Research group: Time and Temporality in and around Organizations

This project focuses on issues around time and temporality in organizational settings following a processual-phenomenological theoretical framework. Time has an important role as a tool for societies to organize and coordinate their activities (Adam, 1990; Clark, 1985; McGrath and Rotchford, 1983). Although there is a wide body of research covering time in organization and management research, there are few studies on temporality. When time is reflected in research then according to Lee and Liebenau (1999, p. 1035-1051), these studies represent “time-related research” and missing “research on time.”   

 

In this research project, the aim is to make a distinction between time and temporality viewing time as active and dynamic, embedded in events, and temporality as an on-going purposeful effort to create one’s time and keep up one’s sensed continuity in time.

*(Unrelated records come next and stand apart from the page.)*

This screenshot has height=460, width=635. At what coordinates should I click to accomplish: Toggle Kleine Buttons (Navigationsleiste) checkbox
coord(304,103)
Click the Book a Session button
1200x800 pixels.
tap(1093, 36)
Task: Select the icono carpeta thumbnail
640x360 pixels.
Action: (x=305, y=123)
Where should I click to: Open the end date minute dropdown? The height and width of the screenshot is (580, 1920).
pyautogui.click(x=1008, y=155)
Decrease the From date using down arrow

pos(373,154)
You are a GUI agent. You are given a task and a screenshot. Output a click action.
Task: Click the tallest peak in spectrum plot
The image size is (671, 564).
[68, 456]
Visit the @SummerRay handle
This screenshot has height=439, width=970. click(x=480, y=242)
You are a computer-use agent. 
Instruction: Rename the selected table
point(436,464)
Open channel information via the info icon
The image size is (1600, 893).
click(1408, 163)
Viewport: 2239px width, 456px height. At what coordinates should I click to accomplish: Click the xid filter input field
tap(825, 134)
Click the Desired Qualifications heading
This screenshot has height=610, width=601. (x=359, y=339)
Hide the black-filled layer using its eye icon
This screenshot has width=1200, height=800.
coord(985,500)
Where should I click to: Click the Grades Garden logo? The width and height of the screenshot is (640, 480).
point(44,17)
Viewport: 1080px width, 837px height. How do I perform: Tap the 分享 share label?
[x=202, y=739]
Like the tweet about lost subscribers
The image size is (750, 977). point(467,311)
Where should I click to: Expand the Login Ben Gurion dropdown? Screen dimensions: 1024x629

Further, viewing social actors and their actions as immersed in the flow of time presupposes that for sustaining continuity in organizations the connections across the past, present and future are maintained tactfully. It is important to emphasize that the process of linking the past and future in the present is an on-going process (Schultz & Hernes, 2013).

 

The view of event-based time accounts for an active view of time and gives it agency (Emirbayer & Mische, 1998; Hernes, 2014) by stressing that time as events is enacted. Based on that view, actors are not observing time in events (Adam, 1990; Clark, 1985) and neither do they arrange events sequentially (e.g., Jay, 2013; Langley et al., 2013; van Oorschot et al., 2013). Instead, they are in events, and in events, they take part in the on-going construction of events, including the one they are in (Hussenot & Missonier, 2016). Being in events means that actors are in the on-going present (Schultz & Hernes, 2013), where the simultaneous enactment of the past and expected events is allowing transcendence of events (Griesbach & Grand, 2013; Hussenot & Missonier, 2016).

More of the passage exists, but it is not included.